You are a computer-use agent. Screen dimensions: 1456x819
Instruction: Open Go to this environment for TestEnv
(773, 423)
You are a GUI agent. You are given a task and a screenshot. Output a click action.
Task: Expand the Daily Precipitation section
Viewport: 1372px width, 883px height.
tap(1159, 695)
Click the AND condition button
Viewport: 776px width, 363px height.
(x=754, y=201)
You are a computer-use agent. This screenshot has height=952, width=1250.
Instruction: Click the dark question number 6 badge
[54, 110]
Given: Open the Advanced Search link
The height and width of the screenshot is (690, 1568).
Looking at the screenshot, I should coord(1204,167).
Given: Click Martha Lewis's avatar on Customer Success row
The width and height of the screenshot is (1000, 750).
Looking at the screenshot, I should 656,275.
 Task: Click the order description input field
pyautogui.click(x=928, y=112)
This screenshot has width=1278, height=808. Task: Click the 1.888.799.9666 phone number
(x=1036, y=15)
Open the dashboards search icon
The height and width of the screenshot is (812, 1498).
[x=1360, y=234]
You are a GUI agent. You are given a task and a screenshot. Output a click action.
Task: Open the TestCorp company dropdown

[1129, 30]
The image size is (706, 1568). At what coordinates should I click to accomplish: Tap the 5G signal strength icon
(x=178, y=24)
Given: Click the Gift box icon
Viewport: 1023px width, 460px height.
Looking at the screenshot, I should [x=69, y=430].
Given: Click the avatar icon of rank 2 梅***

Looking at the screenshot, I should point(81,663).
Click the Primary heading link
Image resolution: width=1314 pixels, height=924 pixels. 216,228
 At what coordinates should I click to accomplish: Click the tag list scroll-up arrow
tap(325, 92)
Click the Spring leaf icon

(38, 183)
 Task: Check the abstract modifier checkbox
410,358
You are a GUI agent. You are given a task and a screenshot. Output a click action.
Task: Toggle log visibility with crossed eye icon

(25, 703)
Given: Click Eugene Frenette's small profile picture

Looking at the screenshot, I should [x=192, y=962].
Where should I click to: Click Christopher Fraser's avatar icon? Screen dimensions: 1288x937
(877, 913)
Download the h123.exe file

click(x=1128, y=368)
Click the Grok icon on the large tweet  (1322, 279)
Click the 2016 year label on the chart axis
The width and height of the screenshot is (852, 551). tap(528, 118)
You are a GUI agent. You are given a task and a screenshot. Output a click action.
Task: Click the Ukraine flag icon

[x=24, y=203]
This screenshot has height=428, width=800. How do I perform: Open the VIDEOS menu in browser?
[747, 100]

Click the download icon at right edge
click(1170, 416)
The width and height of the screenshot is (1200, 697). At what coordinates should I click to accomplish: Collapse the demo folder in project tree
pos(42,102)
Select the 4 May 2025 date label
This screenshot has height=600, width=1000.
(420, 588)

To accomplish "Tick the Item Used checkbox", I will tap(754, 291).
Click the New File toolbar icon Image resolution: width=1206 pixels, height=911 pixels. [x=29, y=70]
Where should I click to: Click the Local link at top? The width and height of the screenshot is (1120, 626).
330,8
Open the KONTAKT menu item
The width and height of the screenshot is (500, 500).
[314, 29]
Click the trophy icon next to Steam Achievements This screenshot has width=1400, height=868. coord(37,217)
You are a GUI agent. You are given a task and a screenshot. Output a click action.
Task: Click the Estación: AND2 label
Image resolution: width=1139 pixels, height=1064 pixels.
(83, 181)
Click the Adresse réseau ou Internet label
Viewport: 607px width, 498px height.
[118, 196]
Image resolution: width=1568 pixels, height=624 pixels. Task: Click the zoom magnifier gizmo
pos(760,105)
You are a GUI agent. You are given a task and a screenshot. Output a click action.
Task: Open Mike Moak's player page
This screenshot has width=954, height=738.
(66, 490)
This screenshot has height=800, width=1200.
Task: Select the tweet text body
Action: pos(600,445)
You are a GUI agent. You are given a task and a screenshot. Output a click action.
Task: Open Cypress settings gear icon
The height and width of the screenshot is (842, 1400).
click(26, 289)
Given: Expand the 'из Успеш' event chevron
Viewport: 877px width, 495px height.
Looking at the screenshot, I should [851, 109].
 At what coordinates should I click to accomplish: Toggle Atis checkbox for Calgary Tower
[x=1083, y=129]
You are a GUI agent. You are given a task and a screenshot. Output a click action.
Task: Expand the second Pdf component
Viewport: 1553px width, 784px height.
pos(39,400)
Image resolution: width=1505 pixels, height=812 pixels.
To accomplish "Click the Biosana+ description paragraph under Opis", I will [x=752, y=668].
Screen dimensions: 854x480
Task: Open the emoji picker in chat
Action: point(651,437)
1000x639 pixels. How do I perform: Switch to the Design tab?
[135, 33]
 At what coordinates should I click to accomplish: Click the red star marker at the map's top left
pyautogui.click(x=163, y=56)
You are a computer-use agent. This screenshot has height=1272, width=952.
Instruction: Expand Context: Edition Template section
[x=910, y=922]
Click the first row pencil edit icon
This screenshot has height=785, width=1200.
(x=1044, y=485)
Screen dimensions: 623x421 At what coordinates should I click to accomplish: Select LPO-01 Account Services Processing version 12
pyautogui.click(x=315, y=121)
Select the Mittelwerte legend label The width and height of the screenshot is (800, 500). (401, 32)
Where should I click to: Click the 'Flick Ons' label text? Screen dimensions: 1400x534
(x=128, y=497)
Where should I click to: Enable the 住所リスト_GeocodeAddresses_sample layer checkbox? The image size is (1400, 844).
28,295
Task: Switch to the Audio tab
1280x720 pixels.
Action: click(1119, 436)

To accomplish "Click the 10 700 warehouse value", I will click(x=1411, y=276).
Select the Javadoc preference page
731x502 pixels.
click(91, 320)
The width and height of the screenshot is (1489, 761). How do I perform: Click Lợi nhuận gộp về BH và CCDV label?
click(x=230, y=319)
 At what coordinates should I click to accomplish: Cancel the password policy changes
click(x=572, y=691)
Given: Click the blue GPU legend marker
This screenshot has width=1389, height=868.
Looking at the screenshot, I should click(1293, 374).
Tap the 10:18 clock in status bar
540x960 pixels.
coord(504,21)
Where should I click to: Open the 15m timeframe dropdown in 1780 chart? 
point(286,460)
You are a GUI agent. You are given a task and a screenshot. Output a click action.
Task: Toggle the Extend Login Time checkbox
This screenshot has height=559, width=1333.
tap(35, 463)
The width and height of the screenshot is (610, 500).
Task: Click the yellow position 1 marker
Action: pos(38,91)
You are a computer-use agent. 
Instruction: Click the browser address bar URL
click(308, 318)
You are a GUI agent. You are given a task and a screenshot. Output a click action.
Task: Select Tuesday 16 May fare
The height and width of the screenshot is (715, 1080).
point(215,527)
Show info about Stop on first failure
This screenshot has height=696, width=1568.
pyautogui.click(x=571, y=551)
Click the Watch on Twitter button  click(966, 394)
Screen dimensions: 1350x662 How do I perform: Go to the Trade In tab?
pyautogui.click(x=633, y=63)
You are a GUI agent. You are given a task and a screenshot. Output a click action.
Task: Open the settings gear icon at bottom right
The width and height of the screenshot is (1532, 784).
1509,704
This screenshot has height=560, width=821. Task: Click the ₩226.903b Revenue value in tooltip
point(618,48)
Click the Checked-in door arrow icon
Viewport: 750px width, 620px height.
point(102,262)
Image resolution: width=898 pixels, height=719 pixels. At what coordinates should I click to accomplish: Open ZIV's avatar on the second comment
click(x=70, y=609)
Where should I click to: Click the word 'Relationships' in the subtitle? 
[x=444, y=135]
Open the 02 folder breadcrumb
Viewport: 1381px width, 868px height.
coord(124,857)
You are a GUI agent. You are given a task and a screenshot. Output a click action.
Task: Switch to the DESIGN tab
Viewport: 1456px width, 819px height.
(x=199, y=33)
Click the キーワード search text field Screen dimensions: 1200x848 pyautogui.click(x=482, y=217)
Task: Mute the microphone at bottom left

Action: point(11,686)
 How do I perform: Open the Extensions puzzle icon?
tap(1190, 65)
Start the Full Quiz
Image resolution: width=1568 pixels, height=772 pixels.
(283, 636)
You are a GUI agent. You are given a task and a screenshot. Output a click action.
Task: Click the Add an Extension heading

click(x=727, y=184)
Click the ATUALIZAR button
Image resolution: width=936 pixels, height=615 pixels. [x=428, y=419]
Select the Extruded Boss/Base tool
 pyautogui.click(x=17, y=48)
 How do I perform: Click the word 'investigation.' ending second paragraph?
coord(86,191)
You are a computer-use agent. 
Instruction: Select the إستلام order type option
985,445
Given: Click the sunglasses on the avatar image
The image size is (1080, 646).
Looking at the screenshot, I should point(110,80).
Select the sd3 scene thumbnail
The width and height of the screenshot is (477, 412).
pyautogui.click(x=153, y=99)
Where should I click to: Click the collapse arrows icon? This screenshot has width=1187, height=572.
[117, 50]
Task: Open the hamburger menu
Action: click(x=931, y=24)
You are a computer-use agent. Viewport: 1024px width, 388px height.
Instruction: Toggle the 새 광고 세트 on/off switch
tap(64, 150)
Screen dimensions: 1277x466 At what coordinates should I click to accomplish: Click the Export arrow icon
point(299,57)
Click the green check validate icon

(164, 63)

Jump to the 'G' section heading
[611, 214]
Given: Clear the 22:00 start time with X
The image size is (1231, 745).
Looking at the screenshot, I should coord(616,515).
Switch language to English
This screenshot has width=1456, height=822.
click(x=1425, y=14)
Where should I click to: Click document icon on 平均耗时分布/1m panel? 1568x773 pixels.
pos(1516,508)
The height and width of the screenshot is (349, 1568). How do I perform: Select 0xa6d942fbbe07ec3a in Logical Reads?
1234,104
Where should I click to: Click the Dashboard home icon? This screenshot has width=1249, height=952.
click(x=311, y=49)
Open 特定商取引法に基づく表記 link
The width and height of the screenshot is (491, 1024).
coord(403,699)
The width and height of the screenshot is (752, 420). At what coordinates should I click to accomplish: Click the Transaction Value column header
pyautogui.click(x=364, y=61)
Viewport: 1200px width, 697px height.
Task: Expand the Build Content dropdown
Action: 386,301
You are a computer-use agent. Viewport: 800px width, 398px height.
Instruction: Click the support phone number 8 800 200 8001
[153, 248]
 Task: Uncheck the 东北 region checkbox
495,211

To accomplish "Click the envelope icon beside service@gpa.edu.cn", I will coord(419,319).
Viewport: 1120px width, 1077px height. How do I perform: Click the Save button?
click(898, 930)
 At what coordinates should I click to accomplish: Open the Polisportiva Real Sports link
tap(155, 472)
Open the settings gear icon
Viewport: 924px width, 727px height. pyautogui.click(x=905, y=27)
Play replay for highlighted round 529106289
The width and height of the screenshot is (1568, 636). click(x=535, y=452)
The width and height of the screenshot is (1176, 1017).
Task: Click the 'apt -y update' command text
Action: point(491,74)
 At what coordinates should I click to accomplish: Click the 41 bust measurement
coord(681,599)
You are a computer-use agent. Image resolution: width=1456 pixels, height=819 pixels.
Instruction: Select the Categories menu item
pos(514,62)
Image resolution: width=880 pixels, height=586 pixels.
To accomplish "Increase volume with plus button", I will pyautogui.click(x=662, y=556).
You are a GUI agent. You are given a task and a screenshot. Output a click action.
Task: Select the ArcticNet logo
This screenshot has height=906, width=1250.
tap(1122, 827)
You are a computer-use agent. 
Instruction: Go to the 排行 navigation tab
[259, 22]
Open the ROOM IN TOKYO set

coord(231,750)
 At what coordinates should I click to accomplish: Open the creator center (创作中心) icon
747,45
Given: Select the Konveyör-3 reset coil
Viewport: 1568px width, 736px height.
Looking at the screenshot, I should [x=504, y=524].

****

*Task brief*: Please recast the records above as a numbered list, starting with the line that contains "The height and width of the screenshot is (349, 1568)." and going on through the line that contains "coord(681,599)", and leave out any blank lines.

*Final result*:
1. The height and width of the screenshot is (349, 1568). How do I perform: Select 0xa6d942fbbe07ec3a in Logical Reads?
2. 1234,104
3. Where should I click to: Click the Dashboard home icon? This screenshot has width=1249, height=952.
4. click(x=311, y=49)
5. Open 特定商取引法に基づく表記 link
6. The width and height of the screenshot is (491, 1024).
7. coord(403,699)
8. The width and height of the screenshot is (752, 420). At what coordinates should I click to accomplish: Click the Transaction Value column header
9. pyautogui.click(x=364, y=61)
10. Viewport: 1200px width, 697px height.
11. Task: Expand the Build Content dropdown
12. Action: 386,301
13. You are a computer-use agent. Viewport: 800px width, 398px height.
14. Instruction: Click the support phone number 8 800 200 8001
15. [153, 248]
16.  Task: Uncheck the 东北 region checkbox
17. 495,211
18. To accomplish "Click the envelope icon beside service@gpa.edu.cn", I will coord(419,319).
19. Viewport: 1120px width, 1077px height. How do I perform: Click the Save button?
20. click(898, 930)
21.  At what coordinates should I click to accomplish: Open the Polisportiva Real Sports link
22. tap(155, 472)
23. Open the settings gear icon
24. Viewport: 924px width, 727px height. pyautogui.click(x=905, y=27)
25. Play replay for highlighted round 529106289
26. The width and height of the screenshot is (1568, 636). click(x=535, y=452)
27. The width and height of the screenshot is (1176, 1017).
28. Task: Click the 'apt -y update' command text
29. Action: point(491,74)
30.  At what coordinates should I click to accomplish: Click the 41 bust measurement
31. coord(681,599)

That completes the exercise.